Technological advances have enabled mass surveillance at a scale unimagined even by "1984," George Orwell's dystopian novel published in 1949. Max Erik Tegmark is a Swedish-American physicist, cosmologist and machine learning researcher. He is a professor at the Massachusetts Institute of Technology and the president of the Future of Life Institute.

“If you have a very Orwellian system, where free and healthy debate is impossible, it makes it much more likely that we as a species are just going to make really dumb decisions and we're going to squander our amazing potential. That's why I care so much about these issues. And if you look closely, it’s pretty obvious that most ways that we communicate with each other today are very Orwellian – even in the West.” – Max Tegmark

From AI algorithms that dictate what appears in news feeds in social media to nuclear war, Max tackled urgent privacy concerns in this impactful talk.

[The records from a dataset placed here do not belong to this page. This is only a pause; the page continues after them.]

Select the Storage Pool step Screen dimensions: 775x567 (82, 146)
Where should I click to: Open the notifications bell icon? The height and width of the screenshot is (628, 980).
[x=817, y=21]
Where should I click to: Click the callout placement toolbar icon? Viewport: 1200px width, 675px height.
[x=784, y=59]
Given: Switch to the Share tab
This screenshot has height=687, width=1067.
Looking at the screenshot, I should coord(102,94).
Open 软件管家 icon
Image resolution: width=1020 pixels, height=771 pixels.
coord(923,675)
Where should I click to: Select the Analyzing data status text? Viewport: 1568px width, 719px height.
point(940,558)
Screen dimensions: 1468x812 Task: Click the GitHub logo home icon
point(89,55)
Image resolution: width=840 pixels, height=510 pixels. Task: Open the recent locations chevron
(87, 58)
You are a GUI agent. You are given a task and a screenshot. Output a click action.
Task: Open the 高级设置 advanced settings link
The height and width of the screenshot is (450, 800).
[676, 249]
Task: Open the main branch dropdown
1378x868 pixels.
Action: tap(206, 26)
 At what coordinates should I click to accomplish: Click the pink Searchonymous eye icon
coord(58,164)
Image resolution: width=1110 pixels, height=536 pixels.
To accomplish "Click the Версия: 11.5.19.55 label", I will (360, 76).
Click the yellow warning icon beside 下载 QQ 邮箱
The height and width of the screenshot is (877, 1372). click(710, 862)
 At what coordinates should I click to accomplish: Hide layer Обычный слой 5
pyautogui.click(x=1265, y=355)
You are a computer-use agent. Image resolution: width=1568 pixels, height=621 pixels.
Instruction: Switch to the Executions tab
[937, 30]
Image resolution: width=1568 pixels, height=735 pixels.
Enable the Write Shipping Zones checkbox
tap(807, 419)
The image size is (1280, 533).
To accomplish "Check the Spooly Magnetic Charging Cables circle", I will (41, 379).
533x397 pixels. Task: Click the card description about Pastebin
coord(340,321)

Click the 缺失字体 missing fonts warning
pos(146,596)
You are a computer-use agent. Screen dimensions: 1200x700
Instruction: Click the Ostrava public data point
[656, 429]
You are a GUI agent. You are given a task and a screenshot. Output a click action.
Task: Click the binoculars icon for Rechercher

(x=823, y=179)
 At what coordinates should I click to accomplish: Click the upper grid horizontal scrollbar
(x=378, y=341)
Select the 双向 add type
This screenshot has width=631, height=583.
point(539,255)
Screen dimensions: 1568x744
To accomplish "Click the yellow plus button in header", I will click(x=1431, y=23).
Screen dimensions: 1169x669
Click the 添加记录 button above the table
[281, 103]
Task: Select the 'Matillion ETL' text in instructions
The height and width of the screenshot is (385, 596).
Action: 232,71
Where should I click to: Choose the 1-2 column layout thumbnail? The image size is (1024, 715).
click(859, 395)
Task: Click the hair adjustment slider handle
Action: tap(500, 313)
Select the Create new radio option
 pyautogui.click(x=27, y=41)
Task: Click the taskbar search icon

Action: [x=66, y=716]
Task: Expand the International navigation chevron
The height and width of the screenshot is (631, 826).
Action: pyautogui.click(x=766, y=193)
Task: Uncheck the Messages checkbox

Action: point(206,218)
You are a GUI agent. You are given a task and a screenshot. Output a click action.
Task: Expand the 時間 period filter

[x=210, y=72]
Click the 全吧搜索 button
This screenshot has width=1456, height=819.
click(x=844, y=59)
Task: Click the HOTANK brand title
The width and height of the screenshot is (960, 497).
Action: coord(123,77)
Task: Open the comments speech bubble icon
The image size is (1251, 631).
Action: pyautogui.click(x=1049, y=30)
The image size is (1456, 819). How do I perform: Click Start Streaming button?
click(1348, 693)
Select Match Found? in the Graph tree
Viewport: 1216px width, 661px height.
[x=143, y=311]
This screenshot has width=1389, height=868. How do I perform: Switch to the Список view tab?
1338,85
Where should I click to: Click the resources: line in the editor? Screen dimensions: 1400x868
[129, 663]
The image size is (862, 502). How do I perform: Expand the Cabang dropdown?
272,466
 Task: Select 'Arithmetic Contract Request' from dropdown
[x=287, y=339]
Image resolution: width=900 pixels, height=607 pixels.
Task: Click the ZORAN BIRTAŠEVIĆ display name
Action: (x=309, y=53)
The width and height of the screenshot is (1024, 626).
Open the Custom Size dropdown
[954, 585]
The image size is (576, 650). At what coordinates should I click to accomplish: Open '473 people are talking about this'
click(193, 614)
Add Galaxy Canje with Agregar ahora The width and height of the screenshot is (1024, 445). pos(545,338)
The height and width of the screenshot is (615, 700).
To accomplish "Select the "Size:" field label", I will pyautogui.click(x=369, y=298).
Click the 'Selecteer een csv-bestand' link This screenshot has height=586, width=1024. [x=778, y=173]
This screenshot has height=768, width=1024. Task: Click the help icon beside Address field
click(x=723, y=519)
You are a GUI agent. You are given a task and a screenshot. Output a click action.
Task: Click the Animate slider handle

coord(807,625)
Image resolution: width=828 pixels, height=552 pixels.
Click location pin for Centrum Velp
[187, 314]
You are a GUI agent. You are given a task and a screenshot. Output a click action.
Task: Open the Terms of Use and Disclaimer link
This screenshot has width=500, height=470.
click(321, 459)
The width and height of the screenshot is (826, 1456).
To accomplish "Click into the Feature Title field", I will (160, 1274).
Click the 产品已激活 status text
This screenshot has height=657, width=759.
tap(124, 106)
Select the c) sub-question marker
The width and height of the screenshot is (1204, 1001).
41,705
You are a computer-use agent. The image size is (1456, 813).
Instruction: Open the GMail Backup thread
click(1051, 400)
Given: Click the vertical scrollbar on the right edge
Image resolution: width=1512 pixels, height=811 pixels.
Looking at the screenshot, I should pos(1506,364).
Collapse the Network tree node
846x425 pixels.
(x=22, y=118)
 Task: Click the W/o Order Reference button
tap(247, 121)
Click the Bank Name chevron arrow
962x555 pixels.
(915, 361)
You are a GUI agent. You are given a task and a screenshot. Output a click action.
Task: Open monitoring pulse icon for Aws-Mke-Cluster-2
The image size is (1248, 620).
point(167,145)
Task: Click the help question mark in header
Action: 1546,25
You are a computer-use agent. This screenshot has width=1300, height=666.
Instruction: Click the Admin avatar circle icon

# The Advancement of Neurotechnology | Adam Marblestone, CEO of Convergent Research

How are direct communication pathways between humans and machines progressing? How will we continue augmenting our minds and bodies? And what lines, if any, will be drawn by humanity in this quest? These are the questions raised and analyzed by researchers at Convergent Research, a scientific non-profit that focuses on the future of brain-computer interfaces.

”New financial instruments and ways of coordinating public goods funding is a good economic driver to push forward gene delivery and into cells and and brains in 10, 20 or 30 years” – Adam Marblestone

From brain ultrasounds to innovative approaches to futuristic interfacing, Adam Marbleston and Juan Benet exchanged important insights on the impact of technology in the field of neuroscience in this talk.

# The Future Of Brain-Computer Interfaces | Milan Cvitkovic

In this exciting talk from Milan Cvitkovic, a scientist, software engineer, and the strategy lead at Convergent Research, covered the future of brain-computer interfaces. He explored the ways that technology can better our lives and productivity, including promoting longevity post-physical death and alleviating neurological issues such as depression and insomnia.

“When they hear the term ‘brain computer interface,’ people think of seamless communication with a computer's devices, tools, and digital content. In the future, hopefully this will include seamless communication between people – and maybe even someday with animals. This is a particular category of neurotechnology that's deeply important to me – giving ourselves the ability to behave like the sort of people we wish we were.” – Milan Cvitkovic

In a Q&A with Juan Benet following the talk, the pair discussed practical medical applications of neurotechnology to help improve — and even save — lives.